What’s the dress code?
According to the official Sagrada Familia website, it’s shoes required, no see-through clothing, shoulders covered, modest neckline, no exposed backs or bellies, mid-thigh length skirt or shorts, no swimwear, and no special clothing to draw attention for artistic, religious, promotional or any other purposes.
CHEAT SHEET: How to prepare for your visit
- Decide in-depth how much of the Sagrada Familia you want to see. Do you want a tour guide? An audioguide?
- Buy your tickets ahead of time. Cheapest ticket: Via the official ticket website with no commission. Best value: guided tour with tower access. Best value if you’re seeing other sights like Park Guell, La Pedrera, and Casa Batlló: Sagrada Familia ticket included with Barcelona City Pass. BE SURE TO READ THE RULES ON YOUR TICKET CAREFULLY.
- Map out where you’re supposed to meet so you don’t arrive all discombobulated. Bring your camera / and your smartphone for photos.
- Day of: Bring extra headphones if you’re doing an audioguide. Bring water if you get thirsty. Dress respectfully.

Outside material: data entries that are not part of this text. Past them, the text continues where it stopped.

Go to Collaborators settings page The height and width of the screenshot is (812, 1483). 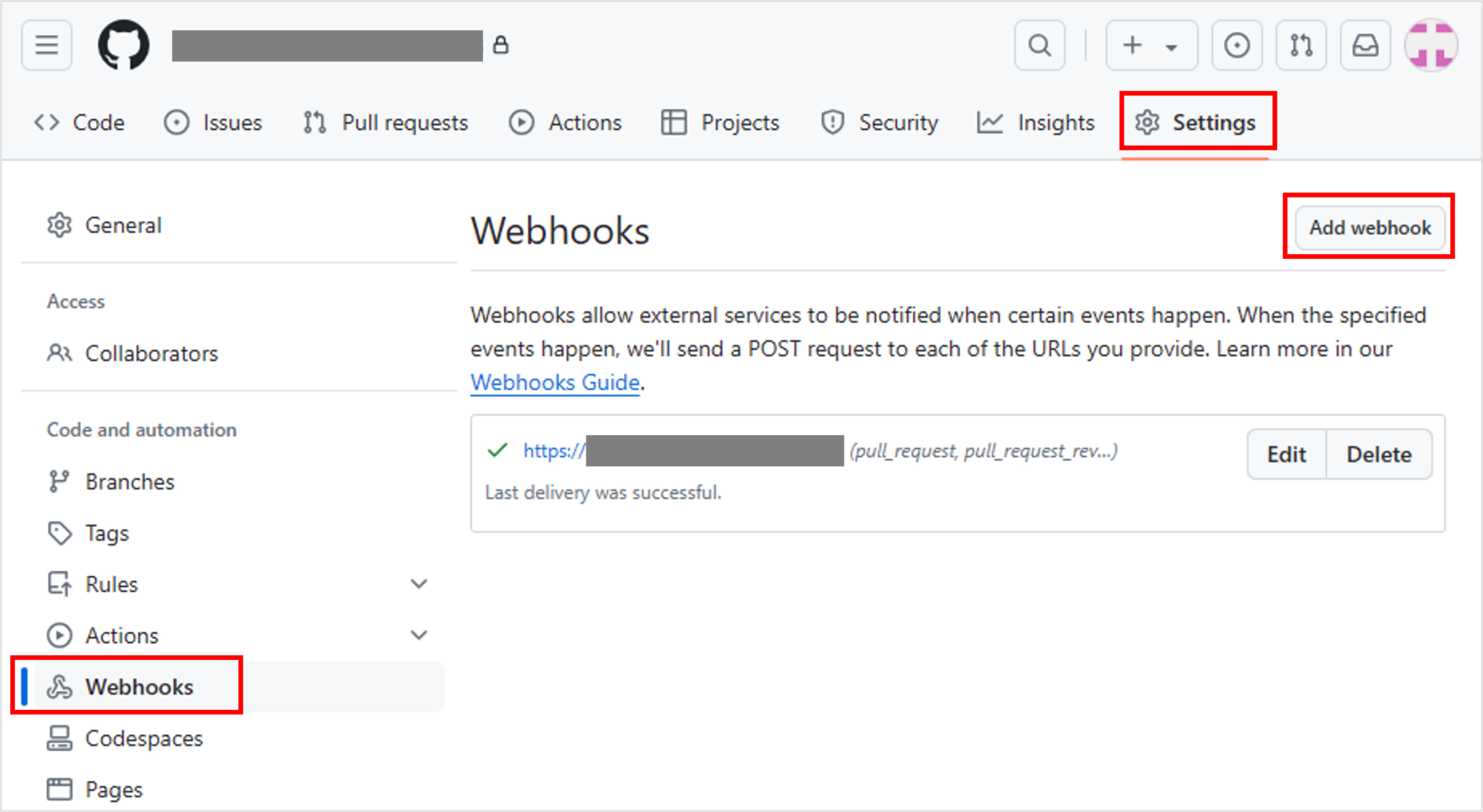pos(151,354)

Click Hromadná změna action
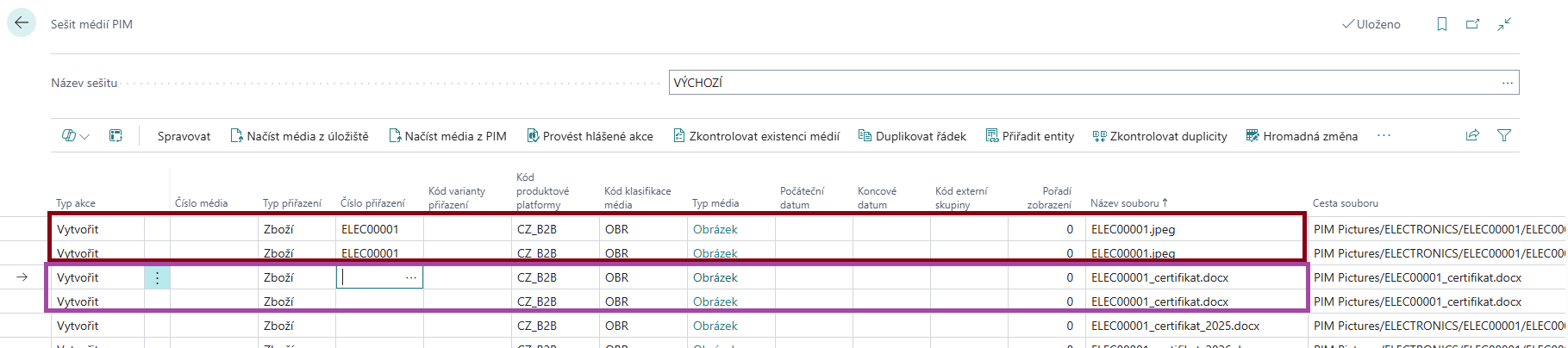pyautogui.click(x=1302, y=136)
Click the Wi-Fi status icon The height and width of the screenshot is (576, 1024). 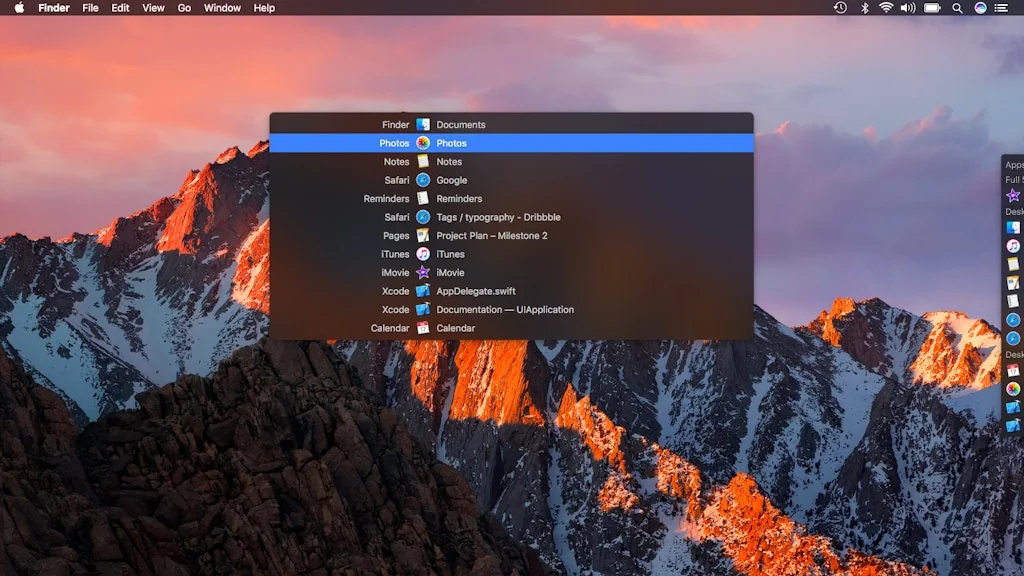coord(885,8)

- Give yourself some leeway when arriving: Try to be there at least 15 minutes ahead of time. You do NOT want to be late and miss your time slot!
- Enjoy your time learning about the Sagrada Familia!
Sagrada Familia location: Carrer de Mallorca, 401, 08013 Barcelona, www.sagradafamilia.org
Sagrada Familia hours:
- November to February: 9 am to 6 pm
- March & October: 9 am to 7 pm
- April to September: 9 am to 8 pm
Have you been to the Basilica de la Sagrada Familia? What did you think? Anything else you want me to share?